Przede wszystkim apeluję o odrobinę szacunku dla pani Marty. Jak każdej osobie, która przeżyła taką olbrzymią stratę, taki szacunek jej się należy. Oczywiście ma prawo publicznie wspominać ojca i publicznie odnosić się do przesłania, jakie pozostawił Polsce. Jest pierwszą osobą, która właśnie w kontekście tego testamentu może się wypowiadać.
Pytanie, czy w tym testamencie jest wezwanie, by Polacy masowo poparli Jarosława Kaczyńskiego?
Tak, bo PiS to jedyna siła polityczna w Polsce, która chce podjąć dziedzictwo Lecha Kaczyńskiego. Jednym z elementów jego testamentu jest więc nakaz moralny, by wesprzeć siłę PiS. Program naszej partii to jedyny taki, który ma Polsce przywrócić godność, a przecież pojęcie godności jest kluczem do rozumienia testamentu zmarłego prezydenta.

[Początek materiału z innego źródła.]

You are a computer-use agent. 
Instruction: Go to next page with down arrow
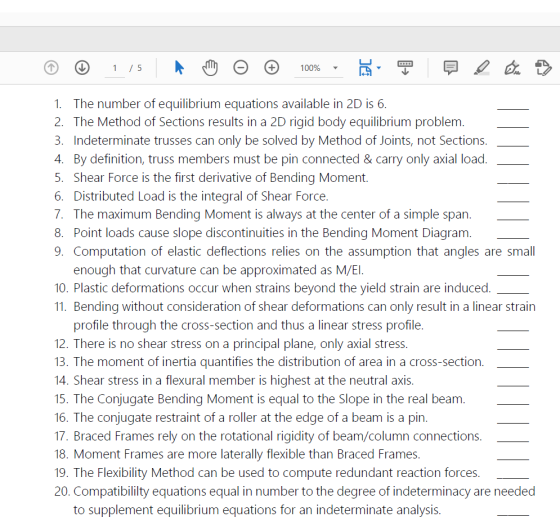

Widziałby pan Martę Kaczyńską w PiS-ie?
To jest indywidualna decyzja. Pani Marta jest przede wszystkim bardzo głęboko dotknięta osobistą tragedią i powstaje pytanie, czy media uszanowałyby jej udział w polityce. Dzisiaj poziom pogardy, jaka się na nią wylewa, jest bardzo wysoki. wzrasta, a nie maleje. Marta Kaczyńska w polityce wymagałaby szczególnej troski od opinii publicznej. To byłoby zupełnie co innego niż dzisiaj, bo teraz wypowiada się jako córka, której obowiązkiem jest ochrona dziedzictwa i pamięci rodziców. To jest oczywiste, że w takiej roli występuje.
Wielkimi krokami zbliża się warszawskie referendum. Jest pan za debatą prof. Glińskiego i Hanny Gronkiewicz-Waltz?

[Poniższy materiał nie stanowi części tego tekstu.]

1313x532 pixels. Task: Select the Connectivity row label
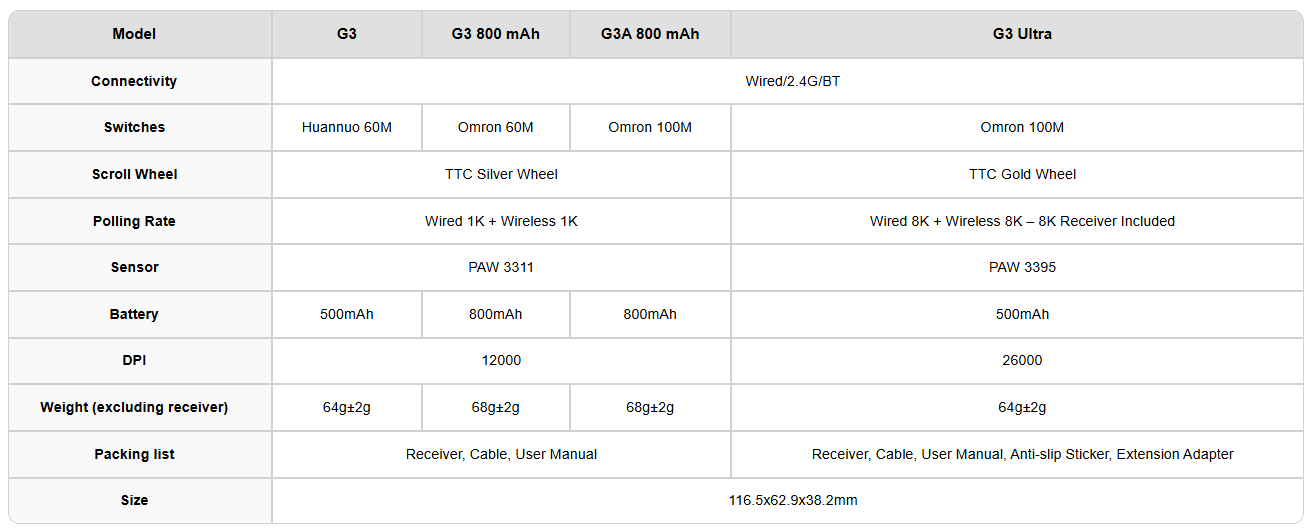134,81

Na debatę przyjdzie czas potem, a póki co najważniejsze jest, by przedstawiciele obozu władzy w Warszawie przestali paraliżować demokrację. Sytuacja, w której jedyną odpowiedzią na referendum jest apel, by mieszkańcy siedzieli w domu, jest niedopuszczalna.
Ostatnio wasz kandydat prof. Gliński sprawił chyba prezent rywalom zapowiadając, że uwolni stolicę od głośnych imprez…

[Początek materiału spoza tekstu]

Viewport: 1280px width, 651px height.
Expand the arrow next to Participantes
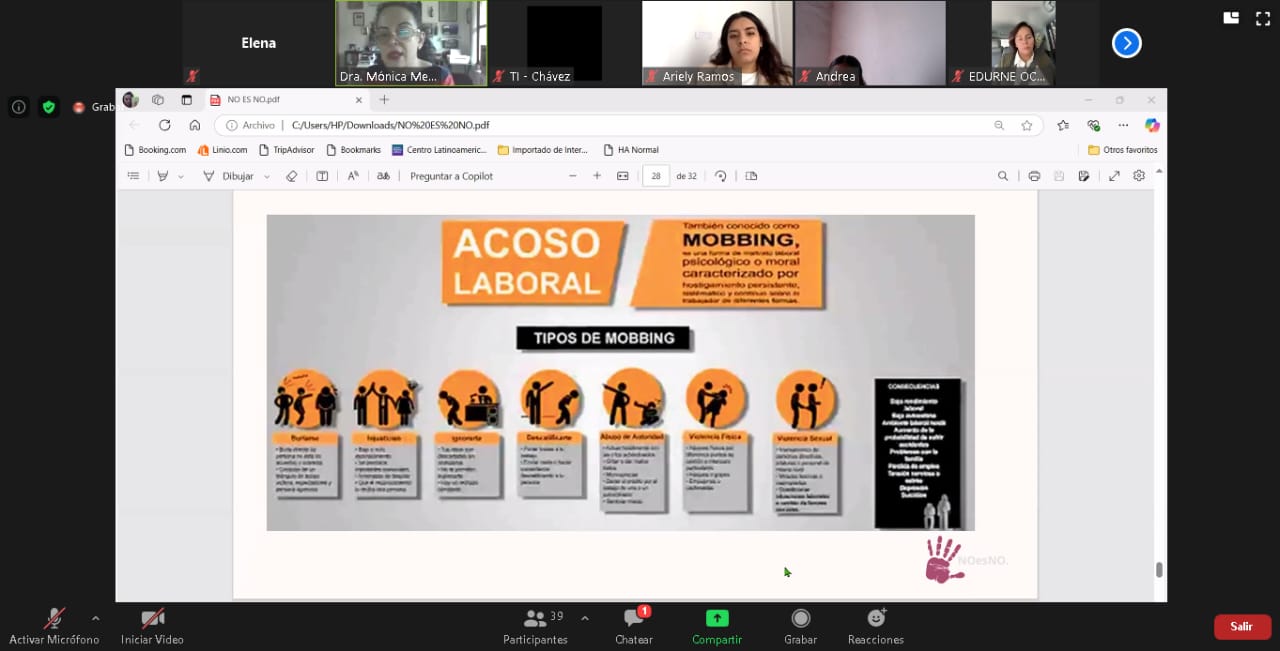point(585,618)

Tak szczegółowo to ja warszawskiej debaty nie śledzę, ale uważam, że tak jak w każdym mieście potrzebna jest rozrywka, tak potrzebny jest też szacunek dla tych, którzy chcą w spokoju spędzać noce. Dobra władza jest w stanie tak to zorganizować, że jedno z drugim nie stoi w sprzeczności.